Lawsuit Claims Virginia Voting Rights Restoration Process is Unconstitutional

— April 7, 2023

The lawsuit alleges that Virginia’s revised process for restoring voting rights to convicted felons could be corrupted by political bias.

A lawsuit alleges that Virginia Gov. Glenn Youngkin has adopted a problematic review process for the restoration of felons’ voting rights.

According to FOX News, Youngkin’s administration has recently begun moving away from the automatic restoration process employed by his predecessors.

The current process, writes FOX News, conditions felons’ right to vote “on the exercise of unfettered official discretion and arbitrary decision-making,” potentially in violation of voters’ First Amendment rights.

The plaintiffs in the lawsuit allege that, under Youngkin’s plan, officials could deny or approve felons’ applications in accordance with perceived political belief and intent.

“Officials with absolute authority to selectively enfranchise U.S. citizens with felony convictions may grant or deny voting rights restoration applications for pretextual reasons or no reason, while secretly basing their decision on information — or informed speculation — on the applicant’s political affiliations or views,” claims the lawsuit, which was filed earlier this week in a Richmond-based federal court.

FOX News notes that, in Virginia, a felony conviction automatically results in the loss of many civil rights, including the right to vote, the right to serve on a jury, and the right to purchase and possess firearms.

**Stored data entries**
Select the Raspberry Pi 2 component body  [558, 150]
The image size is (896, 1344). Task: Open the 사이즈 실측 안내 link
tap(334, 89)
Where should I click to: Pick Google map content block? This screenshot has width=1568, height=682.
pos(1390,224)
* * *
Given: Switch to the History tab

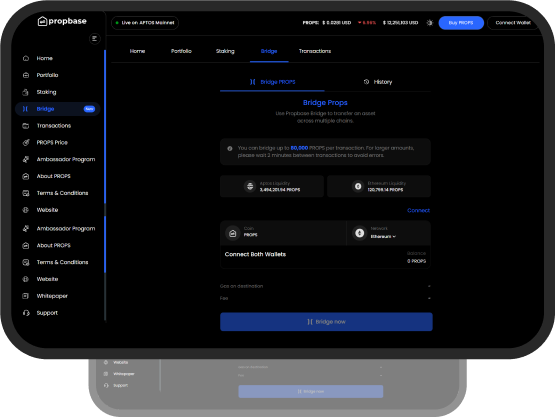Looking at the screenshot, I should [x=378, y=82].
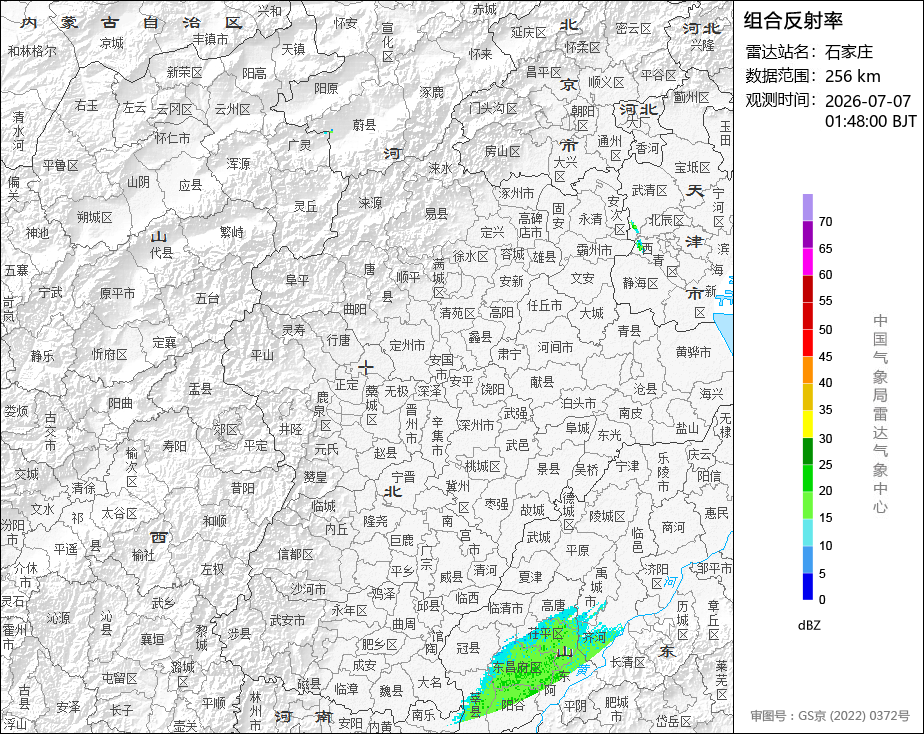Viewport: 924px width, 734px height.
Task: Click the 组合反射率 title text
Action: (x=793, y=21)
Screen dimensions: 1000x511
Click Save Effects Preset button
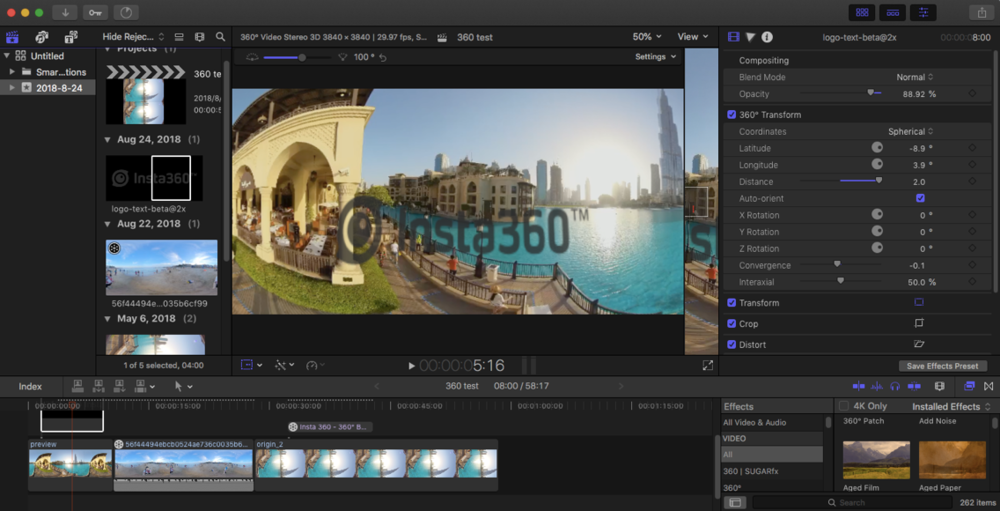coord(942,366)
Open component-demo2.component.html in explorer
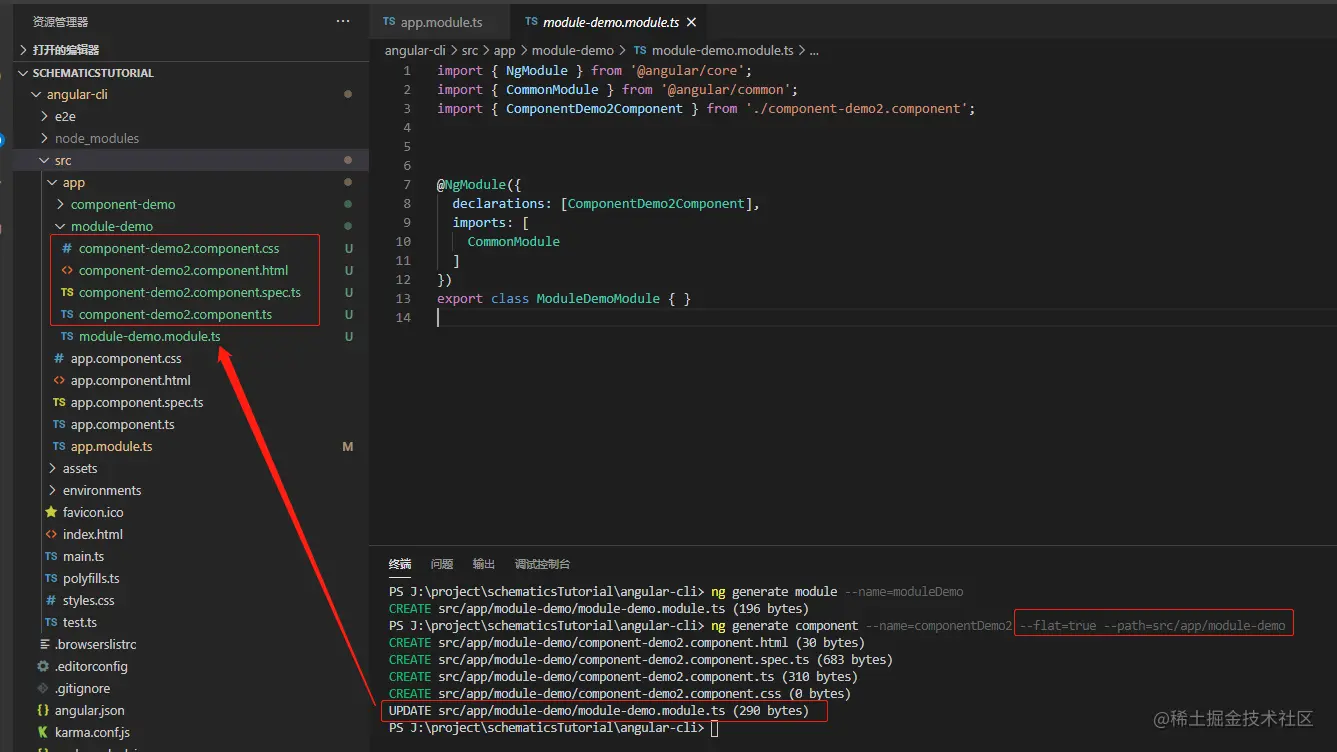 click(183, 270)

**Exercise description**
Output the text of the lawsuit article between "According to FOX" and "First Amendment rights.", inclusive, copying it word for word.

**Worked solution**
According to FOX News, Youngkin’s administration has recently begun moving away from the automatic restoration process employed by his predecessors.

The current process, writes FOX News, conditions felons’ right to vote “on the exercise of unfettered official discretion and arbitrary decision-making,” potentially in violation of voters’ First Amendment rights.